Yes, sleep supports optimal physical health, emotional well-being, and better decision making. But if that’s not enough for you, let’s throw in better grades and test scores. Researchers learn again and again that people often learn better when sleeping before and after–but obviously not during–instruction or study.
A large group of scientists, mostly from French universities, explored one easily appreciated aspect of this dynamic: Relearn Faster and Retain Longer – Along With Practice, Sleep Makes Perfect. The title really tells the tale. The researchers investigated whether sleep-dependent memory consolidation could help to save practice time during relearning. In other words, does sleeping after studying help improve retention?

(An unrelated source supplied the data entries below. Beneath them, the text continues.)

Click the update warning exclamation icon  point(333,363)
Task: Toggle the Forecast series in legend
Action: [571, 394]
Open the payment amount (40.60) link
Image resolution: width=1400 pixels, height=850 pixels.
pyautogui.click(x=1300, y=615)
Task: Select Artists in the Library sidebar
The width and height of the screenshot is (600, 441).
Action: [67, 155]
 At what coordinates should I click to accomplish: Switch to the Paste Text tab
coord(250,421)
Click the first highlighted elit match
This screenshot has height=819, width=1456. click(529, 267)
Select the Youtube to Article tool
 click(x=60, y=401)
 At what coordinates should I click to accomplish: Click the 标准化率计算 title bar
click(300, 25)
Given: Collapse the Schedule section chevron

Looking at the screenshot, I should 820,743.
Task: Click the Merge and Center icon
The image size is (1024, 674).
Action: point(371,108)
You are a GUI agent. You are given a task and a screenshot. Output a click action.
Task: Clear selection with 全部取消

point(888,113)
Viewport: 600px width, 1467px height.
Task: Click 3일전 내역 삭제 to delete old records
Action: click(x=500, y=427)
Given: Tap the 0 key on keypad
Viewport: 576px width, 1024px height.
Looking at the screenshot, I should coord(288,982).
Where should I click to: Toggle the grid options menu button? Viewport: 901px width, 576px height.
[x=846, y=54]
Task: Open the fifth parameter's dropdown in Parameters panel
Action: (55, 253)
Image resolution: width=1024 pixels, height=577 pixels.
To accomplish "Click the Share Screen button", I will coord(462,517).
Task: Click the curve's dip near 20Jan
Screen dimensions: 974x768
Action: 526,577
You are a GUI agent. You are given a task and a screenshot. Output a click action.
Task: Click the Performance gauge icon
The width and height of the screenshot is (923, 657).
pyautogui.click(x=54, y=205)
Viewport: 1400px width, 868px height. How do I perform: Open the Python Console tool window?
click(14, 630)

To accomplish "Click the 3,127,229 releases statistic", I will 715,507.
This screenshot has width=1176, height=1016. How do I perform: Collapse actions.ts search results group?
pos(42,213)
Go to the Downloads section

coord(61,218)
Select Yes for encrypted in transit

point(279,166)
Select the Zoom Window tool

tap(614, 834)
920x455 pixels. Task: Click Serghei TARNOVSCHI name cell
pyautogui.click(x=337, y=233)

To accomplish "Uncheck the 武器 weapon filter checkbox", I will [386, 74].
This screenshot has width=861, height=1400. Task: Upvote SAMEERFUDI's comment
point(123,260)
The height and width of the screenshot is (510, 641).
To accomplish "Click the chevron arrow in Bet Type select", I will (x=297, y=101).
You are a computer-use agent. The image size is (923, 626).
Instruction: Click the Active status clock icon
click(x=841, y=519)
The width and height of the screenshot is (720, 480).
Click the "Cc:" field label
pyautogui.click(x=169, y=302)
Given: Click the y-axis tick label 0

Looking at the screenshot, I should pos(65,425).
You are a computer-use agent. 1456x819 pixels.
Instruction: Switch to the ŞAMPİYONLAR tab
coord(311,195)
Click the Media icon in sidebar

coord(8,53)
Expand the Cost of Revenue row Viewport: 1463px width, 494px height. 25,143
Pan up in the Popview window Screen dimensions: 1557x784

During two sessions occurring 12 hr apart, 40 participants practiced foreign vocabulary until they reached a perfect level of performance. Half of them learned in the morning and relearned in the evening of a single day. The other half learned in the evening of one day, slept, and then relearned in the morning of the next day. Their retention was assessed 1 week later and 6 months later. We found that interleaving sleep between learning sessions not only reduced the amount of practice needed by half but also ensured much better long-term retention.
Getting enough sleep isn’t just good for your body; it’s also good for your grades and test scores. High quality sleep demands at least one hour of screen-free time before slumber, so make that study time instead to leverage the information consolidation benefits of sleep. Even better, wake up and study the same material again. Working smart like this will save you many sleepless nights later!